◆ PROBLEM REQUIREMENTS ◆
Could you copy every line of the data that contains the word "header"?

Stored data
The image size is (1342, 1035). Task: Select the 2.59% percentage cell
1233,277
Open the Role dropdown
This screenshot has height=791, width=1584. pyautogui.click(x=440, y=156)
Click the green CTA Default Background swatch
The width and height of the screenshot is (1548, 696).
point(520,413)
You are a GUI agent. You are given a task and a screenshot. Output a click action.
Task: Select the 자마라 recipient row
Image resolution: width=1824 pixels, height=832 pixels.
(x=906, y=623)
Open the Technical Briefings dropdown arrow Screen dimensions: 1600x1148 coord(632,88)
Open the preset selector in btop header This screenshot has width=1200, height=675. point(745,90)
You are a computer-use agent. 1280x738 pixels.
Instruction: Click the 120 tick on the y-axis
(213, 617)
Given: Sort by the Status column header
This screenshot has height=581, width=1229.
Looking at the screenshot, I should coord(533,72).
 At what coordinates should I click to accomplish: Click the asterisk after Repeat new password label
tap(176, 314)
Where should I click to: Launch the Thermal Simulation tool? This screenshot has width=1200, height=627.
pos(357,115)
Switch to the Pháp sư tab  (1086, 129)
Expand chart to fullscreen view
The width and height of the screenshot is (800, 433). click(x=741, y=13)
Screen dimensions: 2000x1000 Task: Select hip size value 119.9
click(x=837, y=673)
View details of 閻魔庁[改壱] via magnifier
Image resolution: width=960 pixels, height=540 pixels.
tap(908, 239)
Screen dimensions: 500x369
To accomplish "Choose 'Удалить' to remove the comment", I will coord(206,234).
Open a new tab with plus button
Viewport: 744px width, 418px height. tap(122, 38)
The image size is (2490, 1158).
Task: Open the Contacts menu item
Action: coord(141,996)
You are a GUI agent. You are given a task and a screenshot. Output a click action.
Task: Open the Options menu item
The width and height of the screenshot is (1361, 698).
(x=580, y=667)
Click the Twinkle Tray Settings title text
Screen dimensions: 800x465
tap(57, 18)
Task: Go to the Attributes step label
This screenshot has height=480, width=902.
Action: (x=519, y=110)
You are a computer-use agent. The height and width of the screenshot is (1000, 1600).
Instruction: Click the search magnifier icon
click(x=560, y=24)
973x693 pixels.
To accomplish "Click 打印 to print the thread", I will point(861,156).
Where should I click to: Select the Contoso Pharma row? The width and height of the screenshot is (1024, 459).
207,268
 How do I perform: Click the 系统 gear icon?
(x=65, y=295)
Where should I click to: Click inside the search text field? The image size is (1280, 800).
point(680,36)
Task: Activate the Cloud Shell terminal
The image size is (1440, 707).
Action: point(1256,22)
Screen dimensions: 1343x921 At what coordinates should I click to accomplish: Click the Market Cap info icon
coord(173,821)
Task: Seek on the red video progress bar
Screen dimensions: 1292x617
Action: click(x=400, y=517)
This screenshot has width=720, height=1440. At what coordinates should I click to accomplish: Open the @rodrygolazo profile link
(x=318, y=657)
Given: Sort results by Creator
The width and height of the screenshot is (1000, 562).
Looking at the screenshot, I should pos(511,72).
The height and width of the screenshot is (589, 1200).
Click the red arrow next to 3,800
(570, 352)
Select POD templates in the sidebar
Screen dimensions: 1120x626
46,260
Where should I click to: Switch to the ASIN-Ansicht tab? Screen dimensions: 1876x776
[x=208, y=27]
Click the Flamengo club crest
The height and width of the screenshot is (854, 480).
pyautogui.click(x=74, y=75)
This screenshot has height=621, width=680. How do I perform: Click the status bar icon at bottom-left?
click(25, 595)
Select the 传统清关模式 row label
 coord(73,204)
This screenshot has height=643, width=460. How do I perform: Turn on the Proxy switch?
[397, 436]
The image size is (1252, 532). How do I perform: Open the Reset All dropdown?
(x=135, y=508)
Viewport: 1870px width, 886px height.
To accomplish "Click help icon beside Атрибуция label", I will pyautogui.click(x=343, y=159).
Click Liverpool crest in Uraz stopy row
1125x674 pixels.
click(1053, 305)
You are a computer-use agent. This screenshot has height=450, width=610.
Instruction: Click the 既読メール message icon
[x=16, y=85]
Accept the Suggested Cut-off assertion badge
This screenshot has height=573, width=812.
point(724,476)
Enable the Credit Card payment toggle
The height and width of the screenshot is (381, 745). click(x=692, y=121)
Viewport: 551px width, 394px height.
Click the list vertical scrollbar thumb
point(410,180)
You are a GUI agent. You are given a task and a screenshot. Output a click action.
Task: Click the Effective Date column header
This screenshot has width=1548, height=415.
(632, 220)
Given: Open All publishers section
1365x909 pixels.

◆ REPLY TO THE TASK ◆
Open the preset selector in btop header This screenshot has width=1200, height=675. point(745,90)
Given: Sort by the Status column header
Task: Click the Effective Date column header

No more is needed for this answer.